DECISION AND JUDGMENT ENTRY
{¶ 1} Appellants, Lisa Billups, et al., appeal a decision from the Lucas County Court of Common Pleas granting appellees, Libbey Glass, Inc., et al., summary judgment against appellants. For the reasons that follow, we affirm the judgment of the trial court.

{¶ 2} In July 2002, Lisa Billups was employed in the shipping department at the Libbey Glass factory. On July 24, 2002, she sustained injuries when she was run over by *Page 2 a forklift at work. On February 17, 2006, Billups filed a personal injury action against Libbey Glass Inc. ("Libbey"). On December 15, 2006, Libbey filed a motion for summary judgment which was granted on June 6, 2007. Appellants now appeal setting forth the following assignments of error:

{¶ 3} "I. The trial court failed to examine the evidence in the light most favorable to the non-moving party when considering appellee's motion for summary judgment.

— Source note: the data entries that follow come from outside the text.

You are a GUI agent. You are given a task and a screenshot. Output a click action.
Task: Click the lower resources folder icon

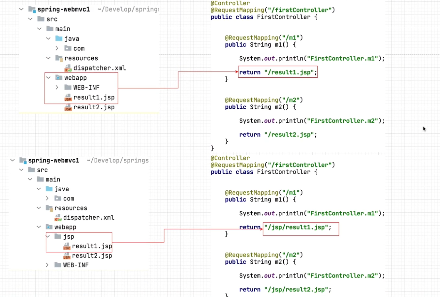pos(49,208)
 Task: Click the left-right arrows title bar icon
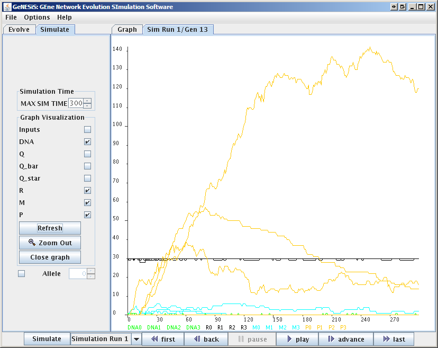coord(394,7)
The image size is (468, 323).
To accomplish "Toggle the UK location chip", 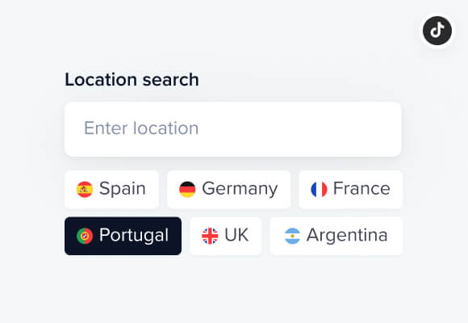I will [x=226, y=236].
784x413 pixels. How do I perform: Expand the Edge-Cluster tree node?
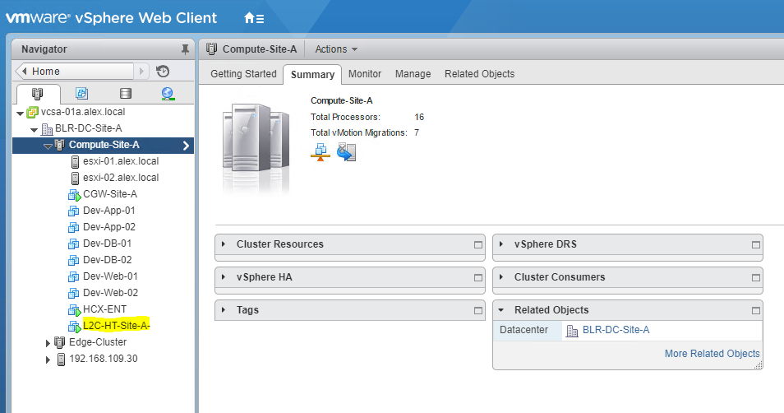[48, 342]
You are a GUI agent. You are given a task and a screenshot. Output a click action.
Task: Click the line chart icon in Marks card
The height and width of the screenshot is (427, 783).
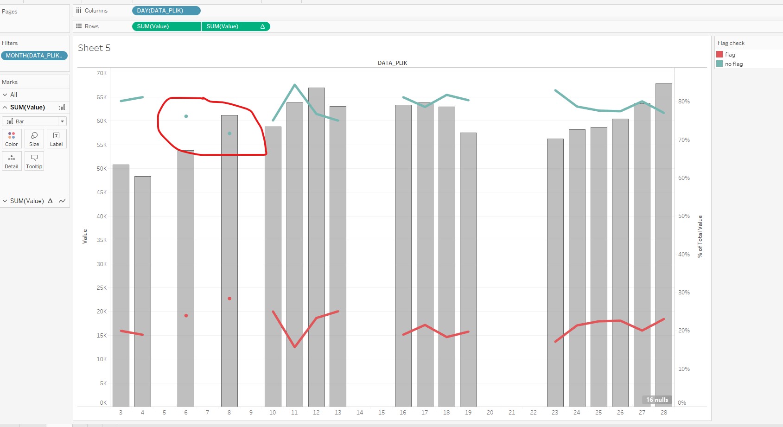[x=62, y=201]
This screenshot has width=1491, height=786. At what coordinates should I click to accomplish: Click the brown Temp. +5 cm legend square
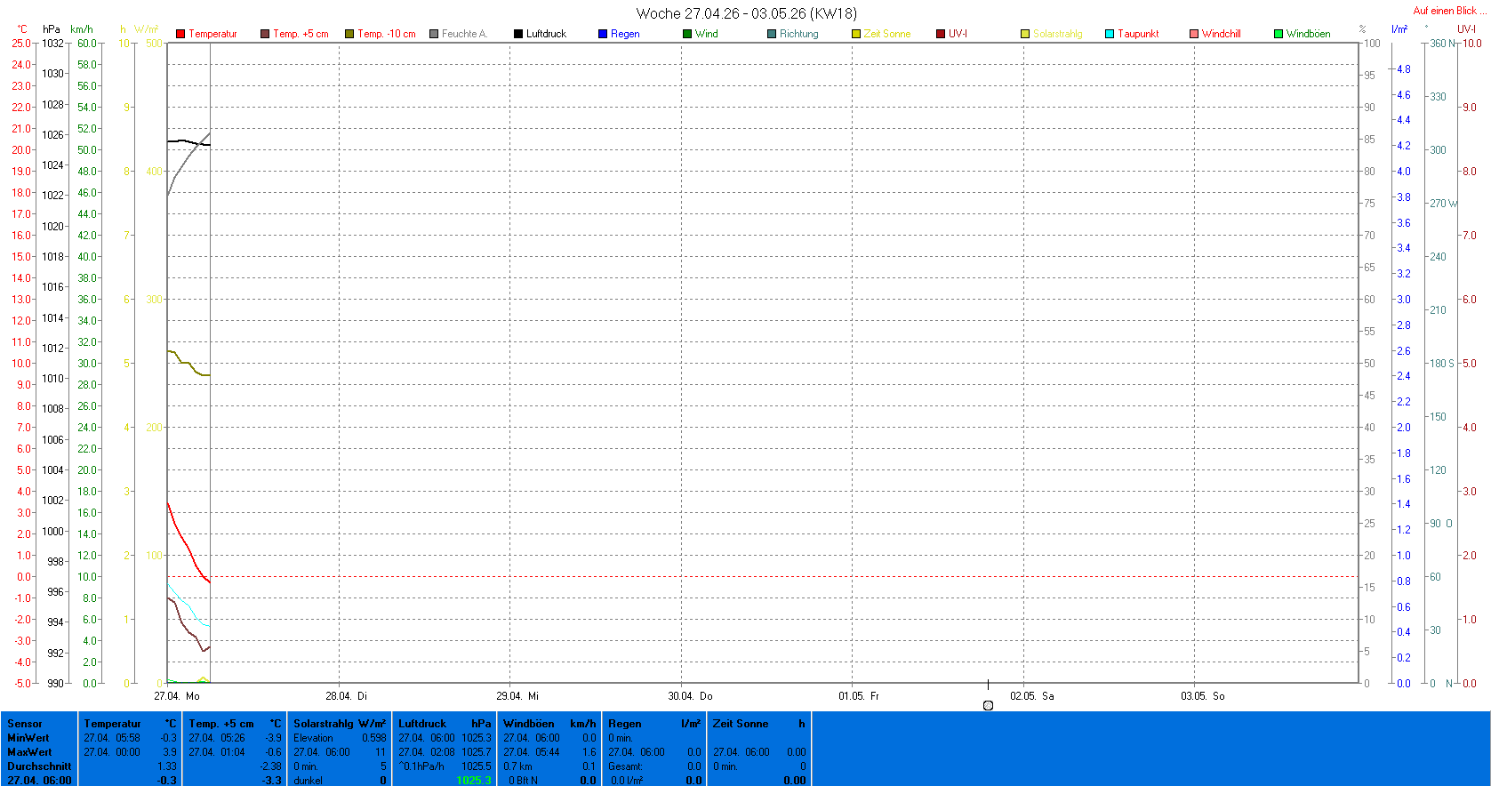265,34
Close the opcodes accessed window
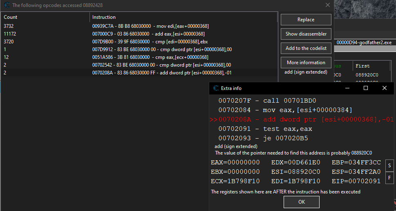Viewport: 396px width, 211px height. (327, 5)
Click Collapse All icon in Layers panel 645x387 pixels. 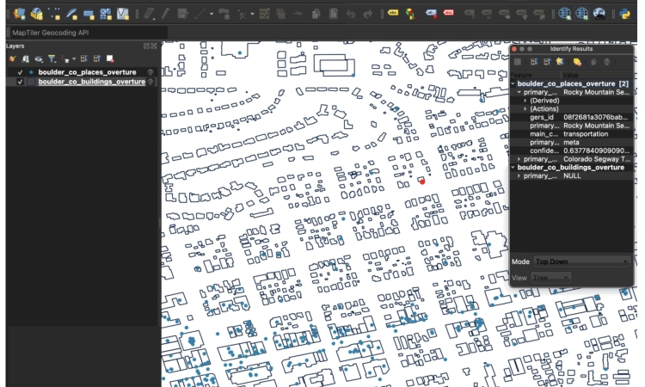tap(96, 58)
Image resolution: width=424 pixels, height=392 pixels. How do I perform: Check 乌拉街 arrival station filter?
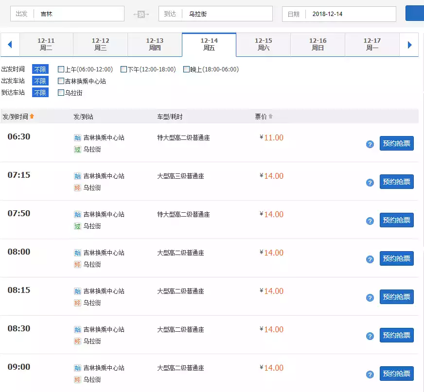(61, 93)

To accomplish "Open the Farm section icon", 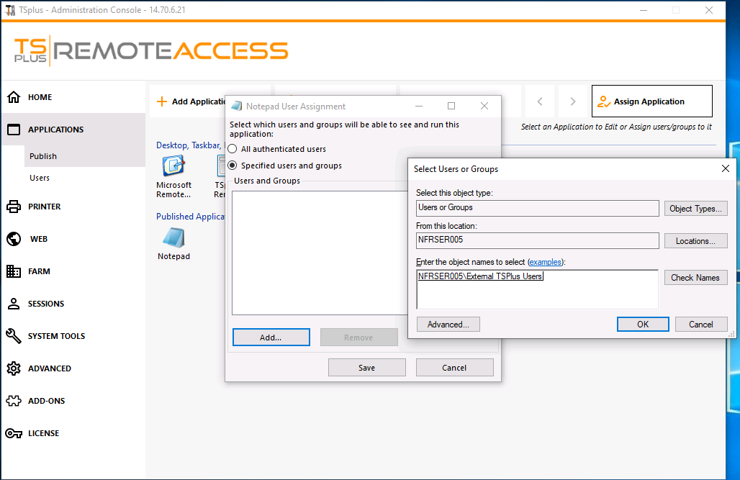I will [13, 271].
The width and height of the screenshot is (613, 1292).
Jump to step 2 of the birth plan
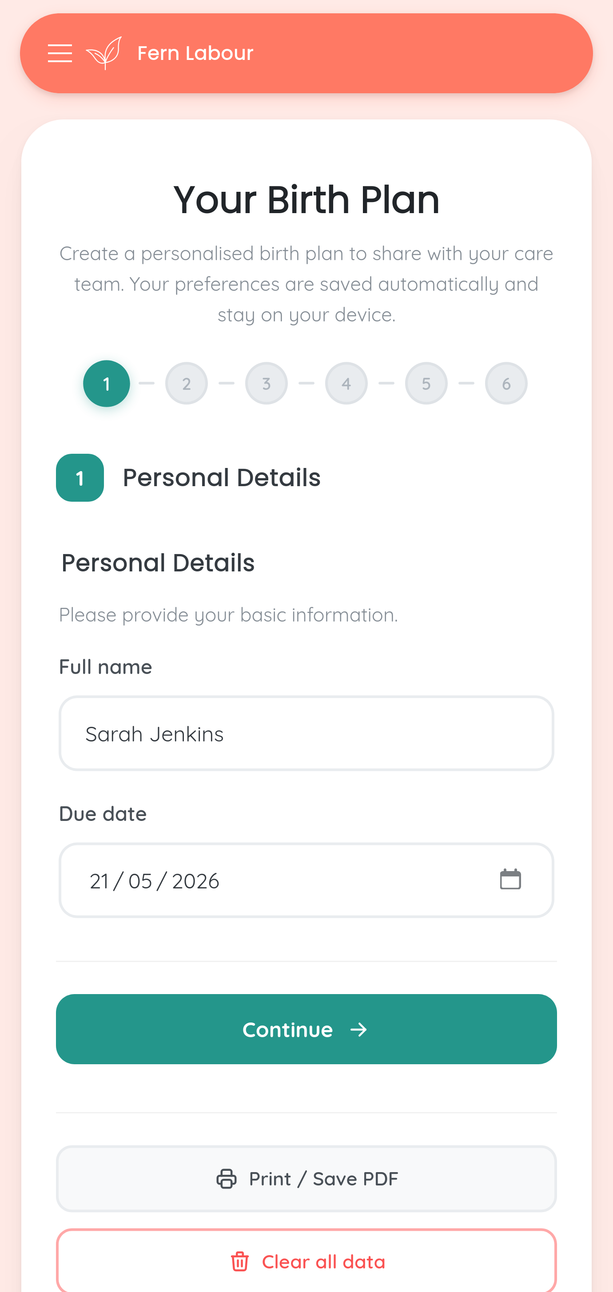(x=186, y=383)
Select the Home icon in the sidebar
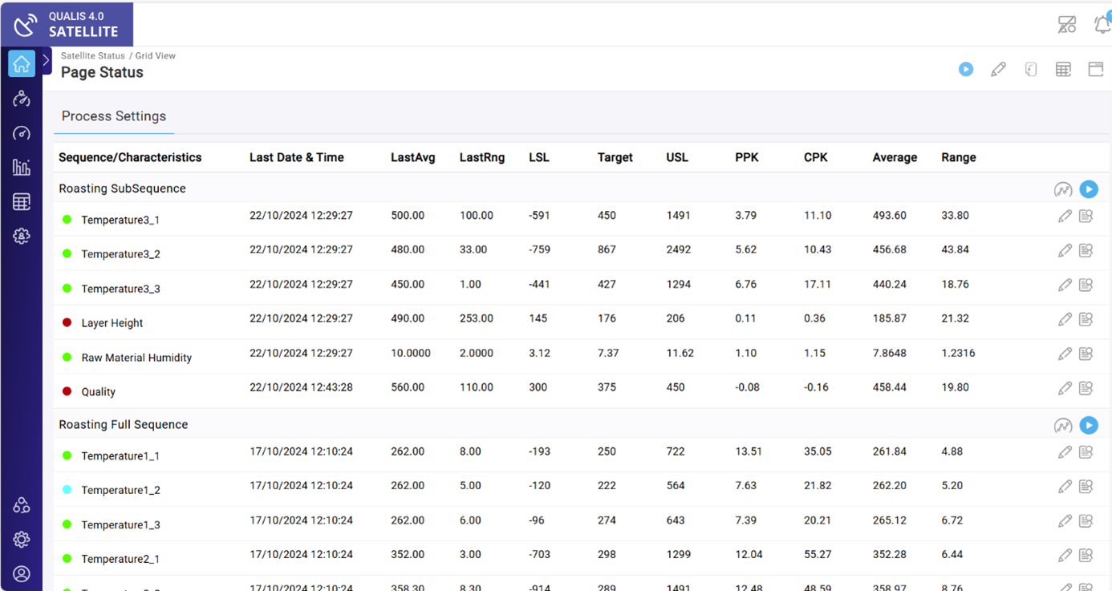 click(21, 63)
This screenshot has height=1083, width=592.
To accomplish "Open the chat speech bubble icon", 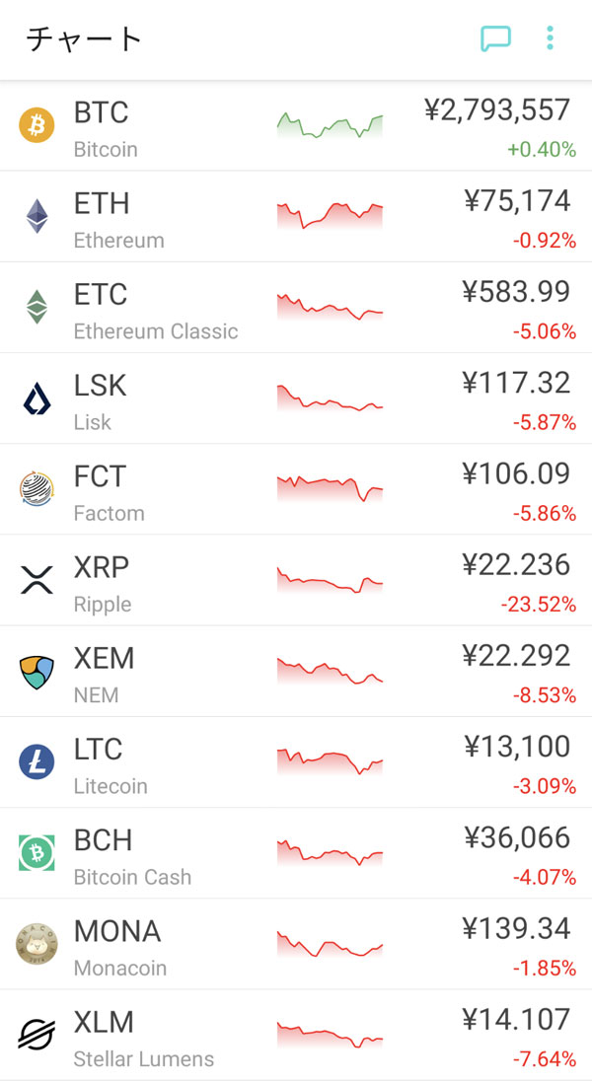I will point(495,39).
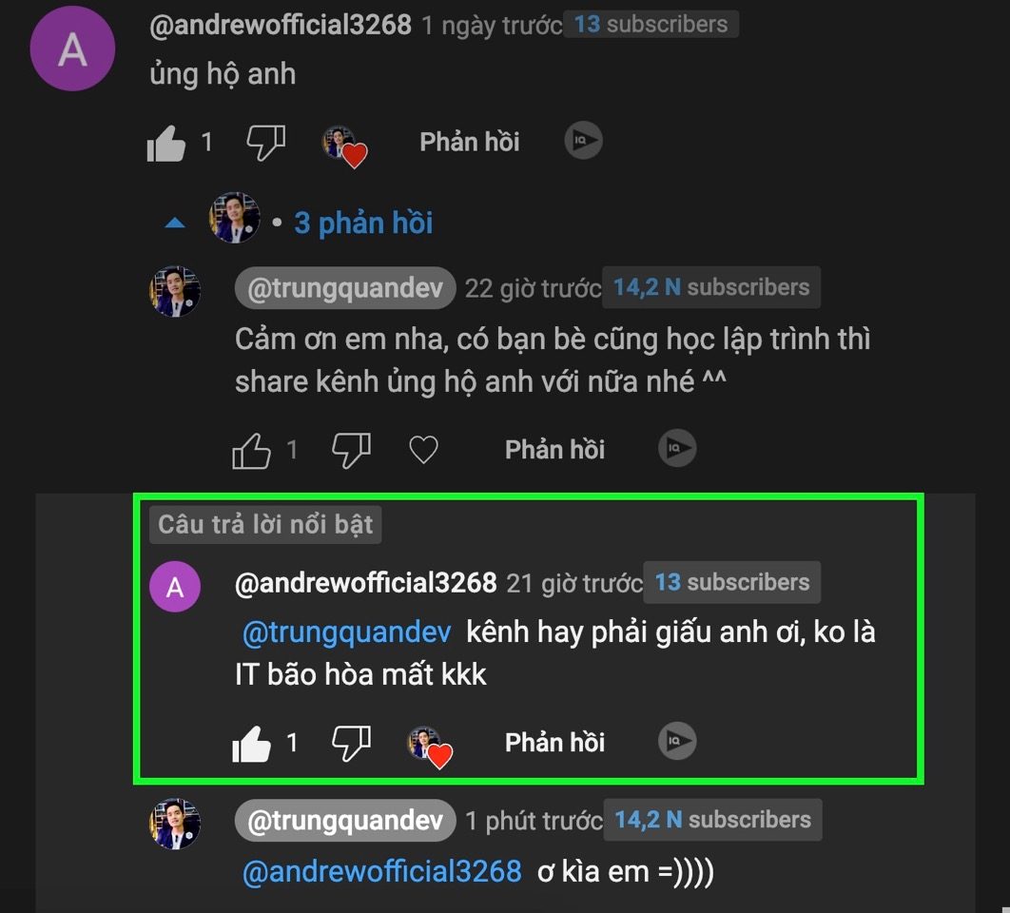This screenshot has height=913, width=1010.
Task: Click the @trungquandev channel name at 22 giờ trước
Action: [345, 289]
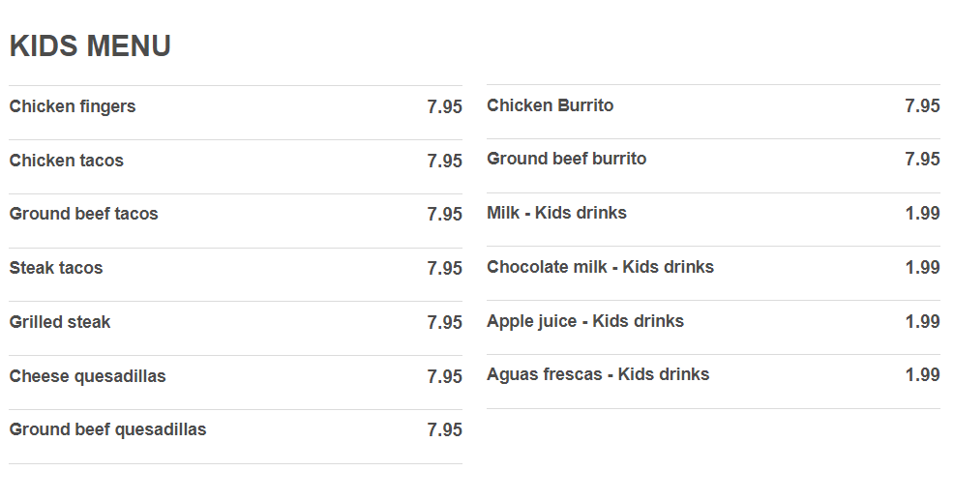Click the Ground beef burrito entry
This screenshot has height=501, width=954.
tap(566, 159)
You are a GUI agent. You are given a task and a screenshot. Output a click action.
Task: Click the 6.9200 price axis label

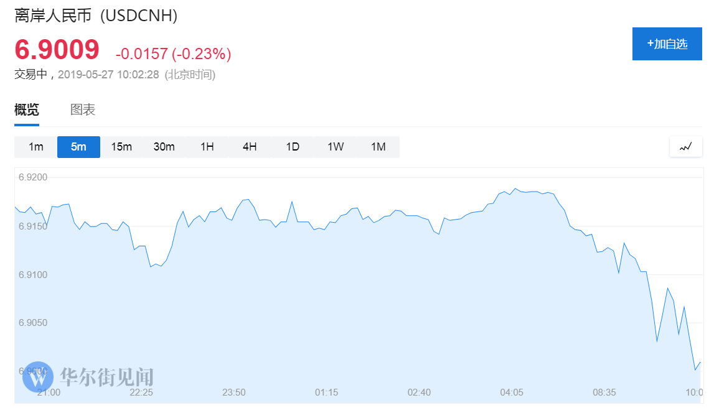(33, 177)
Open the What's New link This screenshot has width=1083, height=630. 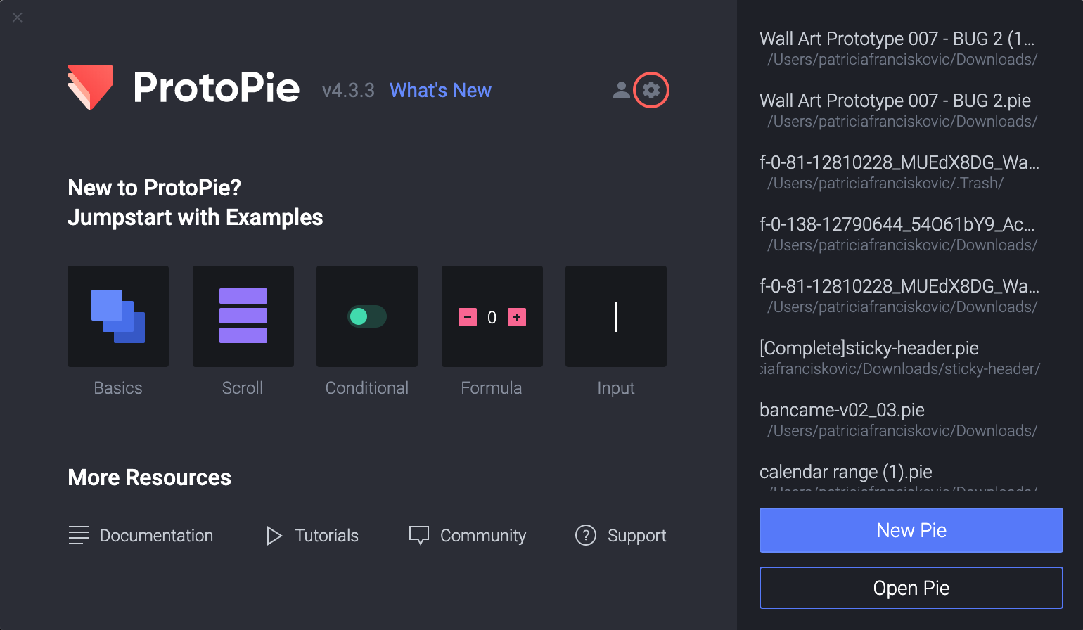coord(440,90)
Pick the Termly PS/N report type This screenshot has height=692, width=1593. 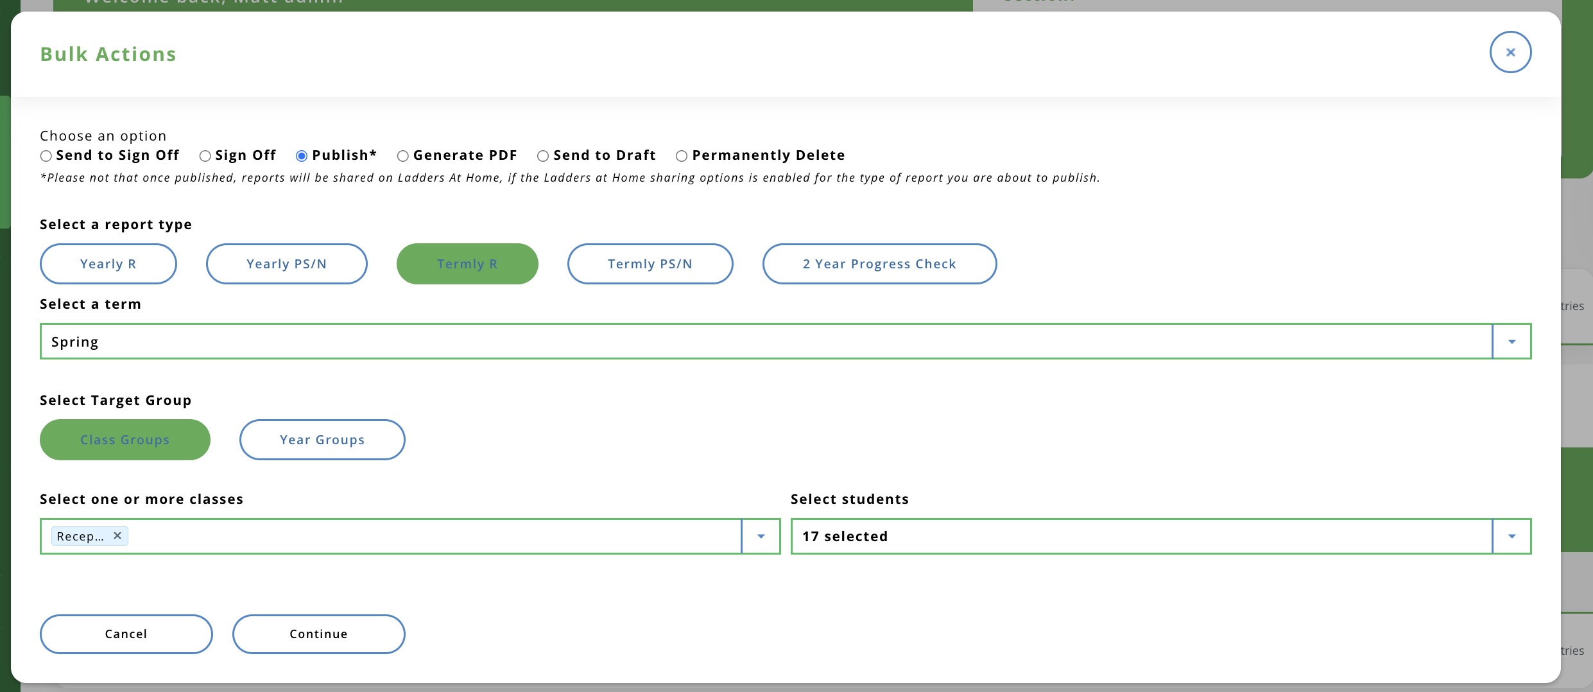[x=650, y=264]
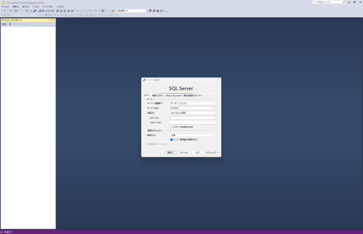Enable the remember password (パスワードを保存する) checkbox

[171, 127]
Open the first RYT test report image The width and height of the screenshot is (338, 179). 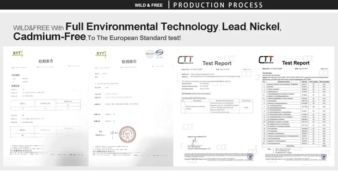click(x=46, y=106)

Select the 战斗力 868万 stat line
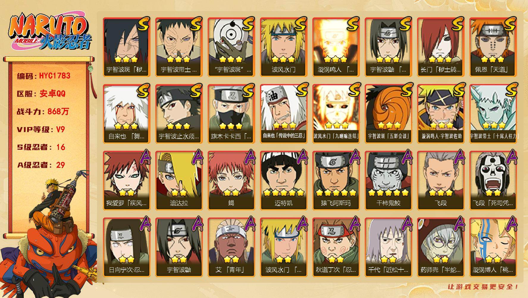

{¶ 4} "II. The court used an incorrect standard to exclude the evidence presented by appellant's expert pursuant to considering appellee's motion for summary judgment."

{¶ 5} Civ.R. 56(C) provides that summary judgment can be granted only if (1) no genuine issue of material fact remains to be litigated; (2) it appears from the evidence that reasonable minds can reach but one conclusion and that conclusion is adverse to the nonmoving party; and (3) the moving party is entitled to summary judgment as a matter of law.Temple v. Wean United, Inc. (1977), 50 Ohio St.2d 317, 327. In reviewing a ruling on a motion for summary judgment, this court must apply the same standard as the trial court. Lorain Natl. Bank v. SaratogaApts. (1989), 61 Ohio App.3d 127, 129.

{¶ 6} Although Ohio workers' compensation law generally provides employees with the sole means of compensation for injuries suffered within the scope of employment, where an employer's conduct is sufficiently egregious, an employee may bring an action against that employer for intentional tort. Goodin v. Columbia Gas of Ohio, Inc. (2000), 141 Ohio App.3d 207, 214. This exception arises from the notion that *Page 3 where an employer's conduct is sufficiently egregious to constitute an intentional tort, the employer's act occurs outside the scope of employment. Id., at 215.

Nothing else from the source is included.